An aerial view of clearcuts in BC.

Photo Credit: Sam Beebe | Wikimedia

The Logging Industry Costs Us $1 Million a Day

BC logs should be processed in BC. It's that simple

So why aren’t our forests or logging industry thriving?

Over the past ten years, British Columbians have been paying almost a million dollars a day to keep the logging industry running.

It sounds crazy, but the numbers check out.

Journalist David Broadland for Focus sifted through hundreds of reports and documents almost a year ago to find that the cumulative operating deficit for managing industrial logging over the last ten years was $3.44 billion.

It’s costing us—the people of BC—$942,466 every day to let logging companies chainsaw publicly owned trees.

This number doesn’t even include the logging-related costs of flood repairs, water treatment, plants and wildlife restoration, tourism loss, and disappearing salmon runs, all attributed to poor or unmonitored logging practices.

A million dollars a day is a big number. It’s big enough that it deserves to be examined and talked about.

Using public money to support BC industries and keep workers employed is good. But when that much money is poured into an industry, that industry should thrive, and people should have jobs.

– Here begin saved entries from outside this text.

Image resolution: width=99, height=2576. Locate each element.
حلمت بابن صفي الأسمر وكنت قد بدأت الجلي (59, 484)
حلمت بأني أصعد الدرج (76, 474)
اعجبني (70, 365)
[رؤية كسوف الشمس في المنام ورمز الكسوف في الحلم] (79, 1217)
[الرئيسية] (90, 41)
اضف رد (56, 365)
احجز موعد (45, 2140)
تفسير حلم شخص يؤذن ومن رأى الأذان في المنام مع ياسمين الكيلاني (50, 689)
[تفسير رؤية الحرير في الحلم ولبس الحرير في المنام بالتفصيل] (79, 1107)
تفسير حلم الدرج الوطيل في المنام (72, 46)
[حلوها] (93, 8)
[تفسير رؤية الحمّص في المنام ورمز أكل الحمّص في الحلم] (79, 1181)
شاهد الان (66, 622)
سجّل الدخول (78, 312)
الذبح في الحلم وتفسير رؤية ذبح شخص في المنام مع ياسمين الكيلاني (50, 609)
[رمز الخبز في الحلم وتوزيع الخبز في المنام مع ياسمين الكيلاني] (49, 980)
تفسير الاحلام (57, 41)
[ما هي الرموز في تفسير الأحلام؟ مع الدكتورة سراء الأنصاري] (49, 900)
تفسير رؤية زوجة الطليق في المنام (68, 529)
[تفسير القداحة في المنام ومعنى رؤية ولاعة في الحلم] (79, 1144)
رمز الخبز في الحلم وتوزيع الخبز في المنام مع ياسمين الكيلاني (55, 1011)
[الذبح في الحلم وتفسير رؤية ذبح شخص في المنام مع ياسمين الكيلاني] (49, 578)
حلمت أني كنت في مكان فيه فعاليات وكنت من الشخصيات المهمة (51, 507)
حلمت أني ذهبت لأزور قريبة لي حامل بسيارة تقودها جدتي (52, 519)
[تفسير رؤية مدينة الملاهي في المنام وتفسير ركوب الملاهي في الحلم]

But that’s not the case with logging in BC.

A profitable, sustainable forest economy is very much possible, but the biggest names in the logging industry don’t seem interested in making it happen.

Huge players like Mosaic, the granddaddy of TimberWest and Island Timberlands, are logging our forests primarily for timber extraction, AKA raw log exports.

By their account, the value of logs in the BC market doesn’t even cover logging costs (not shocking considering exports have closed down most of our saw and pulp mills). They don’t bring in a profit. So to counter this, they push for more old-growth logging that they can continue to sell offshore for a tiny amount. 

Basically, logging companies want to keep cutting down and exporting abroad our most valuable resource for just enough pennies to line their pockets. They have absolutely no regard for the long-term ecological damage, job losses, and blow to our economy it’s creating.

There’s a simple way to counter this: require that BC wood be sustainably processed in BC.

That’s how it used to be. If you wanted a licence to log on public lands, you had to commit to processing it in a local mill. The requirement was called the “appurtenancy” clause in all licences.

But Gordon Campbell’s Liberal government got rid of the requirement. To be fair, NDP governments left it on the books but never enforced it when mills closed.

It’s fixable, but like most “simple” solutions, it would take a lot of steps to get there.

Luckily, many people are working on it. For example, wood processing companies like San Group and Canopy are making circular economies chic again. They use innovative processing to use of all parts of the tree. That increases economic value and creates more local jobs.

Big changes could be made if our logging industry decided to go back to partnered projects to help get BC wood sustainably processed in BC.

At the end of the day, if we allow our publicly-owned forest to be logged, it should produce a net benefit for the people of BC.

If not, why should we allow the logging in the first place?